Usaha Mikro, Kecil, dan Menengah (UMKM) merupakan leading sector dalam perekonomian Indonesia. UMKM Indonesia berkontribusi besar terhadap produk domestik bruto (PDB). Mereka menyumbang hingga Rp8.573,9 triliun (57,8 persen) ke PDB Indonesia yang pada 2018 mencapai Rp14.838,3 triliun.
Bahkan, UMKM kini mempekerjakan sekitar 117 juta (97 persen) dari total tenaga kerja Indonesia, dan menghadirkan 64 juta unit usaha, atau 99,99% dari total unit usaha di Indonesia.
Maka, dalam UU Cipta Kerja, UMKM kini mendapat perhatian khusus, kalau tidak bisa disebut prioritas. Ketentuan hukum dalam UU baru ini dirancang untuk membantu mengurai belitan persoalan laten di kalangan UMKM, seperti permodalan, kesulitan perizinan, pemasaran, basis data, dan akses terhadap proyek-proyek pemerintah.
Dalam konsideran “menimbang” pada UU Cipta Kerja itu disebutkan bahwa pemberian kemudahan, perlindungan, dan pemberdayaan UMKM diletakkan pada susunan terdepan bersama-sama dengan koperasi, baru kemudian disusul dengan peningkatan ekosistem investasi, dan percepatan proyek strategis nasional, termasuk peningkatan perlindungan dan kesejahteraan pekerja.
Ada bab khusus yang menjabarkan sejumlah kemudahan untuk UMKM. Bab V, misalnya, menjabarkan kemudahan, perlindungan, dan pemberdayaan yang diberikan terhadap UMKM dan koperasi. Khusus bagi UMKM normanya membentang dari Pasal 87 hingga Pasal 104. Bab V ada 17 pasal sebagai karpet merah untuk UMKM. Selain itu sejumlah kemudahan lainnya juga terdapat pada pasal tentang Jaminan Produk Halal, Perseroan Terbatas, Ketenagakerjaan, dan lain-lain.
Perhatian terhadap UMKM di mulai dengan mengubah Pasal 6 UU nomor 20 tahun 2008 tentang UMKM yang mengatur kriteria. Dalam ketentuan lama, kriteria UMKM hanya memuat kekayaan bersih. Sedangkan Undang-undang (UU) Omnibus Law Cipta Kerja mengubah sejumlah ketentuan mengenai Usaha Mikro, Kecil, dan Menengah (UMKM) yang ada di UU 20/2008 tentang UMKM.

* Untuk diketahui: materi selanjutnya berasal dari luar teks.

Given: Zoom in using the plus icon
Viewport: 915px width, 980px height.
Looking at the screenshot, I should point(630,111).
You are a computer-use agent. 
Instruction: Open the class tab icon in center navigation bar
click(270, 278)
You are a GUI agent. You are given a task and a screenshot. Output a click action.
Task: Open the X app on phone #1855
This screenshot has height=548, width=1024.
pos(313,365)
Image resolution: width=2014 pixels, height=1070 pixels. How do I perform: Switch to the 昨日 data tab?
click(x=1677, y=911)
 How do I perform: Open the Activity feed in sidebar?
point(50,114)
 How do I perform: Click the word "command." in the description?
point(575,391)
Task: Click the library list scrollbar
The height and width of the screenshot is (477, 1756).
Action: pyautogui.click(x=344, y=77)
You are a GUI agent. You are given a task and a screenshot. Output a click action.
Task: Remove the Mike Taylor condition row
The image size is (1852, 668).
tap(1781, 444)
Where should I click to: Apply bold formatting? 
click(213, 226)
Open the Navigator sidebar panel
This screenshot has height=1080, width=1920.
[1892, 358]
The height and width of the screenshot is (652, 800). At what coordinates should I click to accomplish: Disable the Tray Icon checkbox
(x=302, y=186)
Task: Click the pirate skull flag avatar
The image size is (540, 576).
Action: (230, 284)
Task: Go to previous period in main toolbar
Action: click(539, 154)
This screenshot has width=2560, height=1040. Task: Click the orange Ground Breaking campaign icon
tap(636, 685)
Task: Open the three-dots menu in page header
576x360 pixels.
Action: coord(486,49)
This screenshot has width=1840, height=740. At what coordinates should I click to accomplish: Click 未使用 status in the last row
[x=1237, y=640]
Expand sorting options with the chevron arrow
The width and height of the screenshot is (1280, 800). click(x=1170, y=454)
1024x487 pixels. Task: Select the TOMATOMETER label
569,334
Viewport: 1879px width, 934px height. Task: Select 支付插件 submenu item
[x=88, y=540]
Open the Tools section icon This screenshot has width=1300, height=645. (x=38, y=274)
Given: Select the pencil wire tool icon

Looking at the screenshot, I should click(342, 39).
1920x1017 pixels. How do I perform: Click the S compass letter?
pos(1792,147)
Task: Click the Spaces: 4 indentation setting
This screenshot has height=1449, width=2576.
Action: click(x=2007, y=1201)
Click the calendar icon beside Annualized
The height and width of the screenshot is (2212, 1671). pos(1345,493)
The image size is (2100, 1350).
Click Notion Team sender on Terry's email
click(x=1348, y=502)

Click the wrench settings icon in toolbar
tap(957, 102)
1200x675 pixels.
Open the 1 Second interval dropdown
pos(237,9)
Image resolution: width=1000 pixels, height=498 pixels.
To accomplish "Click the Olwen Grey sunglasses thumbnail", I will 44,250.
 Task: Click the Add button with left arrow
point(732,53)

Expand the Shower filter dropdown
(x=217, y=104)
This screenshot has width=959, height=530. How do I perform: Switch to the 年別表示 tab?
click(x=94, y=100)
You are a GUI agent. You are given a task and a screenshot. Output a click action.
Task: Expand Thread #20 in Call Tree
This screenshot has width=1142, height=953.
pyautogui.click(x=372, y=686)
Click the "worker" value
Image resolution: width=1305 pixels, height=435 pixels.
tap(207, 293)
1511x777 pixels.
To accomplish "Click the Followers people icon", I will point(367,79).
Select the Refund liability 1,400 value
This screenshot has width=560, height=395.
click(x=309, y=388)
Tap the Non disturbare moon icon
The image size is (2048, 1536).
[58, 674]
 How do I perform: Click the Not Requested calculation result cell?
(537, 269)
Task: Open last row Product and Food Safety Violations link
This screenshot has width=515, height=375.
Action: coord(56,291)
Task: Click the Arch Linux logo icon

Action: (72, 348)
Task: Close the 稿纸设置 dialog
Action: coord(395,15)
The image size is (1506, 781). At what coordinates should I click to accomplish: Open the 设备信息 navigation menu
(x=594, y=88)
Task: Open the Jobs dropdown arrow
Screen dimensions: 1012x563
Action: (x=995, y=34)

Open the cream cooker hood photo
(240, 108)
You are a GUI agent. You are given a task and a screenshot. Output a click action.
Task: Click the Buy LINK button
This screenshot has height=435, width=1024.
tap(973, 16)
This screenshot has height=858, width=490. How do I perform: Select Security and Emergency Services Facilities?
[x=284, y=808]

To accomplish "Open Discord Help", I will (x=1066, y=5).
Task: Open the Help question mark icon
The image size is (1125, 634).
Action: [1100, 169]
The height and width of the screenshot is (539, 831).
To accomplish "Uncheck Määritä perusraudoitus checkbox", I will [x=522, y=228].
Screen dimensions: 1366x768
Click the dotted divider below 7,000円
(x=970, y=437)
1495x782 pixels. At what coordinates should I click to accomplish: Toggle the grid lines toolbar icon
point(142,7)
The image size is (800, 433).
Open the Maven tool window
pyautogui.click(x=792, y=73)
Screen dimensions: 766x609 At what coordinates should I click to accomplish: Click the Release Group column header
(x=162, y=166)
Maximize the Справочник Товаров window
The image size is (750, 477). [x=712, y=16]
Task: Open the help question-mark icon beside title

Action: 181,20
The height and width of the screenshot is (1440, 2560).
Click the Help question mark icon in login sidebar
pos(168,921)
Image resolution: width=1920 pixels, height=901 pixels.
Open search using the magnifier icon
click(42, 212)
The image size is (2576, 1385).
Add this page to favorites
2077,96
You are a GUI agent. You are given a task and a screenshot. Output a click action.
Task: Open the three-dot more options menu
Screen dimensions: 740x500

Salah satunya terlihat dalam di 87 butir (1) yang memperbarui ketentuan sebelumnya dengan memuat kriteria UMKM yang terkait modal usaha, omzet, indikator kekayaan bersih, hasil penjualan tahunan, atau nilai investasi. Selanjutnya, kriteria UMKM bisa memuat insentif dan disinsentif, penerapan teknologi ramah lingkungan, kandungan lokal, atau jumlah tenaga kerja sesuai dengan kriteria setiap sektor usaha.
Sebagai perbandingan, dalam UU tentang UMKM sebelumnya, pemerintah merincikan kriteria UMKM. Detailnya, usaha mikro memiliki kekayaan bersih paling banyak Rp50 juta, tidak termasuk tanah dan bangunan tempat usaha, atau memiliki hasil penjualan tahunan paling banyak Rp300 juta. Selanjutnya, kriteria usaha kecil adalah memiliki kekayaan bersih lebih dari Rp50 juta sampai Rp500 juta tidak termasuk tanah dan bangunan tempat usaha, atau memiliki hasil penjualan tahunan lebih dari Rp300 juta hingga Rp2,5 miliar.
Sedangkan, kriteria usaha menengah memiliki kekayaan bersih lebih dari Rp500 juta hingga Rp10 miliar tidak termasuk tanah dan bangunan tempat usaha, atau memiliki hasil penjualan tahunan lebih dari Rp2,5 miliar hingga Rp50 miliar.
Perluasan kriteria ini diharapkan makin banyak unit usaha yang bisa dikategorikan sebagai UMKM, dan dengan demikian urusan perizinannya dipermudah.